Con el correr de los años y la consolidación de la actividad en manos privadas, las empresas fijaron reglas de juego donde en vez de trabajar ocho horas, se comenzarían a trabajar doce. "Todo eso se paga y todavía se mantiene. Hoy los sindicatos en vez de luchar por recuperar las ocho horas, pelean porque se le pague más al trabajador que está bien, pero es una condición de precariedad porque el trabajador está mucho más fuera de su contexto social y comunitario. Es un problema grave. No es que viven mejor", opina el docente.
"Hoy hay una sobrecarga en el trabajo con menos protecciones sociales y eso a veces no se percibe porque muchos de los trabajadores no vivieron aquellas épocas sino que vivieron una etapa pos privatización y se naturaliza muchas cosas como pasar semanas y semanas en el campo", agrega.
Estas condiciones determinan que los trabajadores sientan un desarraigo muy grande en sus vidas y que prime un sentimiento de individualidad muy fuerte.

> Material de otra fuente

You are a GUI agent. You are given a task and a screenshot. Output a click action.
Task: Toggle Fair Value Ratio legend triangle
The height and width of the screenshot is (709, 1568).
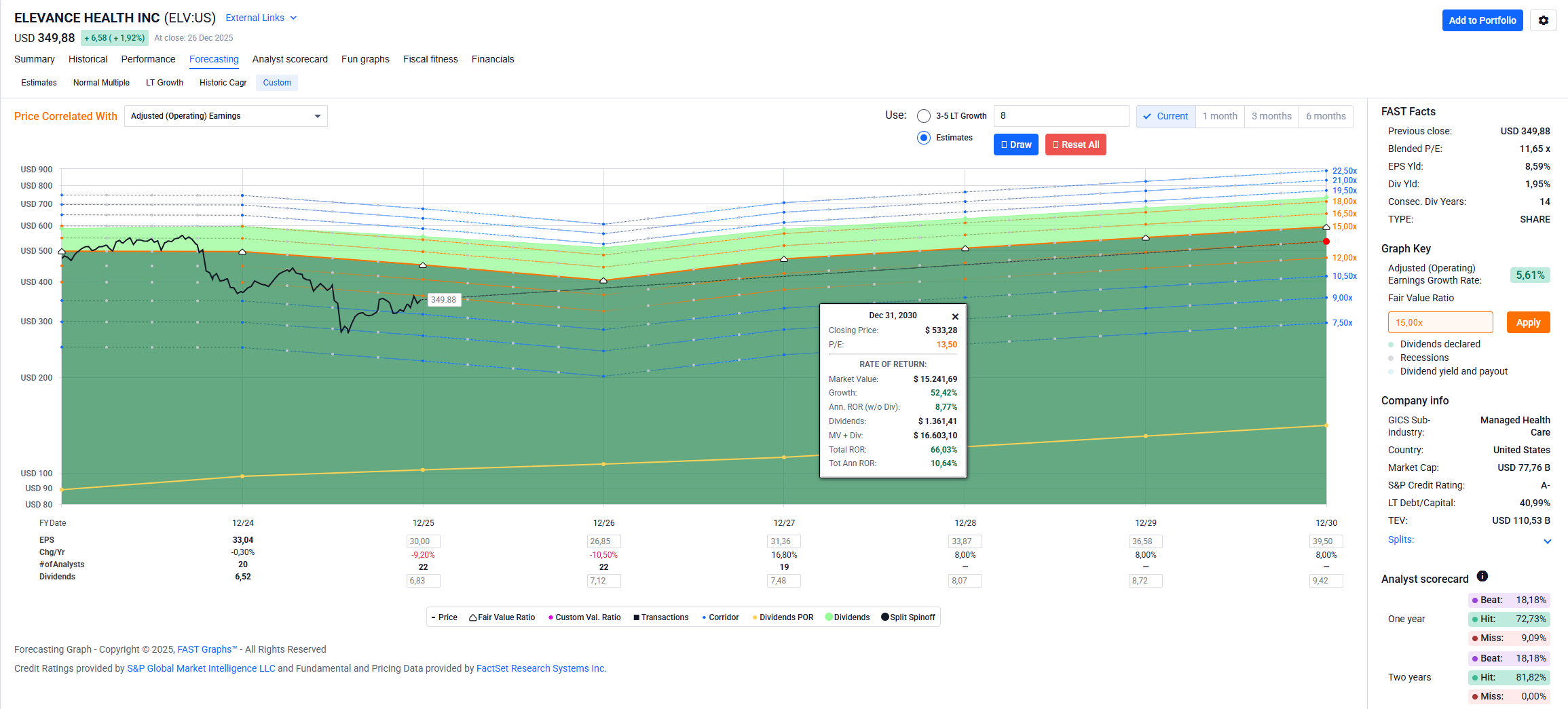pyautogui.click(x=472, y=617)

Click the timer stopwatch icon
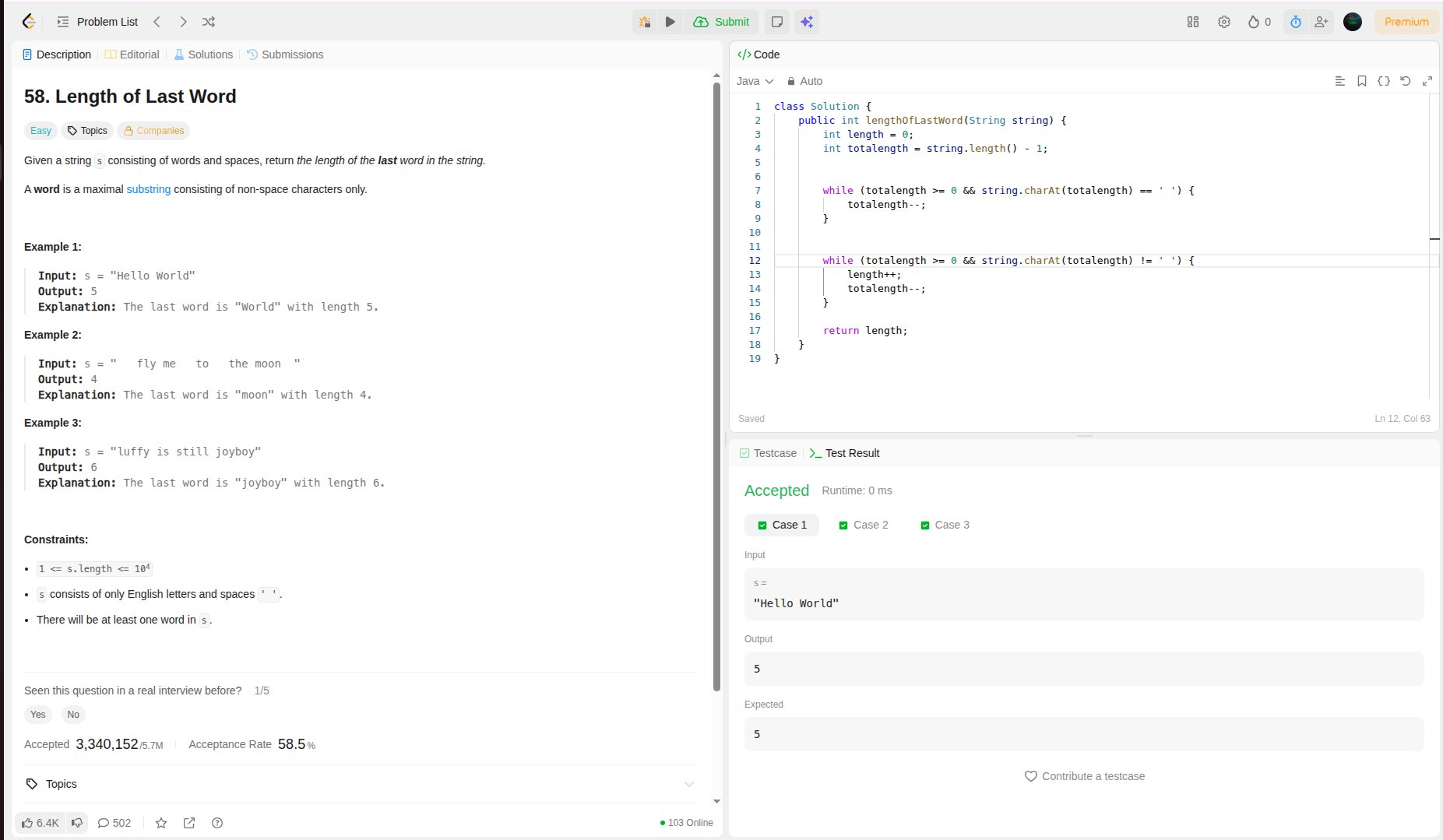click(x=1295, y=22)
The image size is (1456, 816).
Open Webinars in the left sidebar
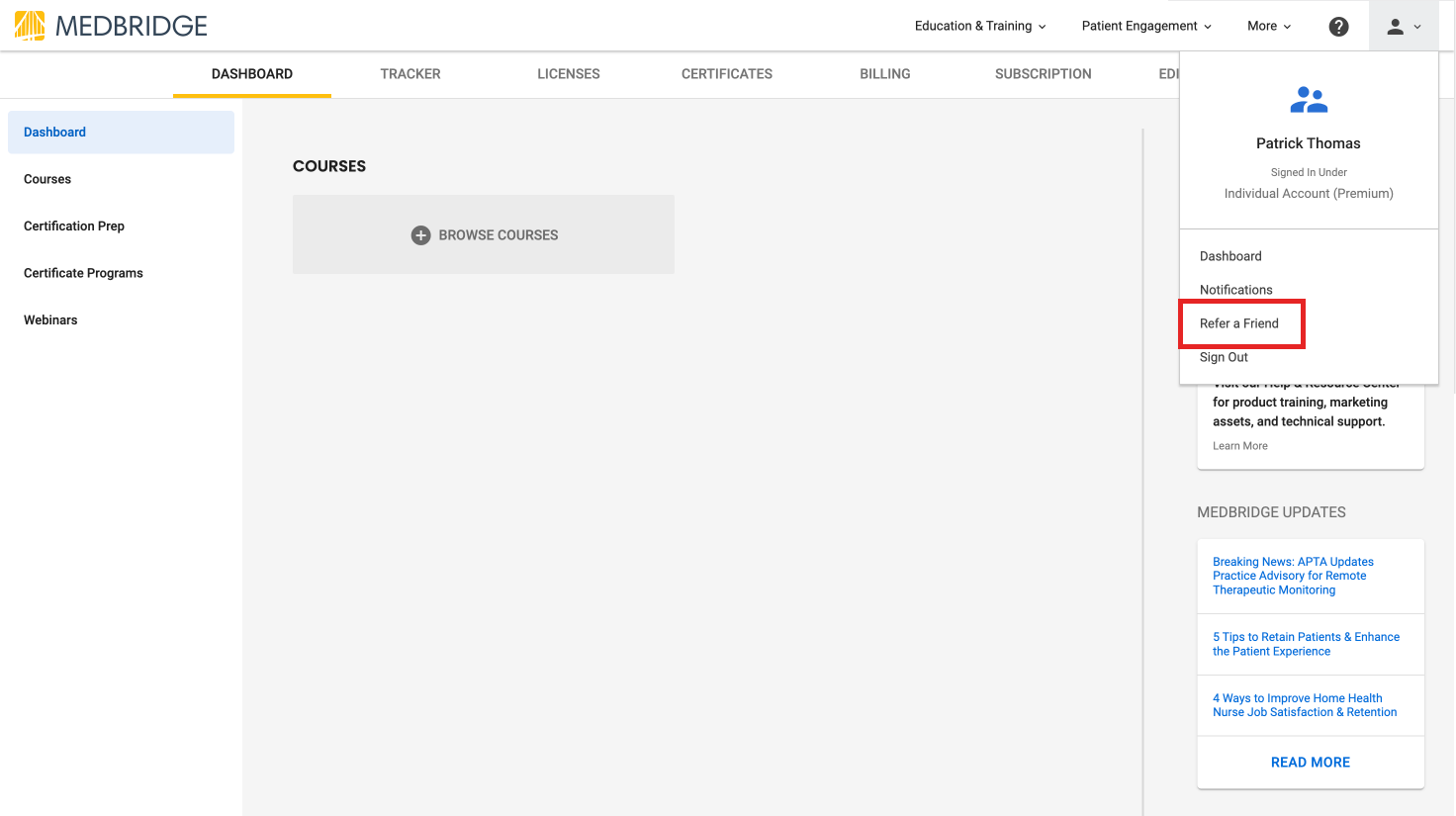[x=50, y=320]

"En los años anteriores, las empresas petroleras generaban arraigo a contramano con esa mirada que los campamentos era un lugar de paso que no era así. Eso lo ves cuando vas a barrios como Astra o Diadema. Allí todavía existe ese sentimiento de comunidad y se puede encontrar grandes rasgos de identificación e identidad entre los vecinos", analiza.
Asimismo, el investigador considera que "el problema del desarraigo del trabajador petrolero actualmente es mucho más crítico de lo que lo era históricamente. "Si bien es cierto que el trabajador gana una buena cantidad de dinero, cada vez se va deshumanizando un poco más porque no tiene ese vínculo con su familia o su comunidad. No se siente contenido y eso, a la larga, es muy grave y está empezando a preocupar a las empresas porque también le genera problemas".
"Hoy por hoy, los trabajadores son muchos más individuales y eso se nota en la toma de decisiones ya que las políticas de las empresas incentivan esta forma de vida", añade.
En este sentido, considera: "las privatizaciones generaron un cambio social y no fueron solamente económicas porque hay deudas sociales que se pueden evidenciar en cada uno de ellos. Es decir, las marcas de los 90 todavía están vigentes y no se han logrado desarticular".
"Uno de los problemas que tenemos en Comodoro es que todo se mide en términos económicos de rentabilidad tanto en el mundo laboral como en el empresarial. Tener más dinero no te hace tener una mejor calidad de vida, sino en el mundo que te contenga como sujeto. El mundo que sostiene al trabajador petrolero hoy es más precario que el que contenía al trabajador en las décadas anteriores", concluye el investigador.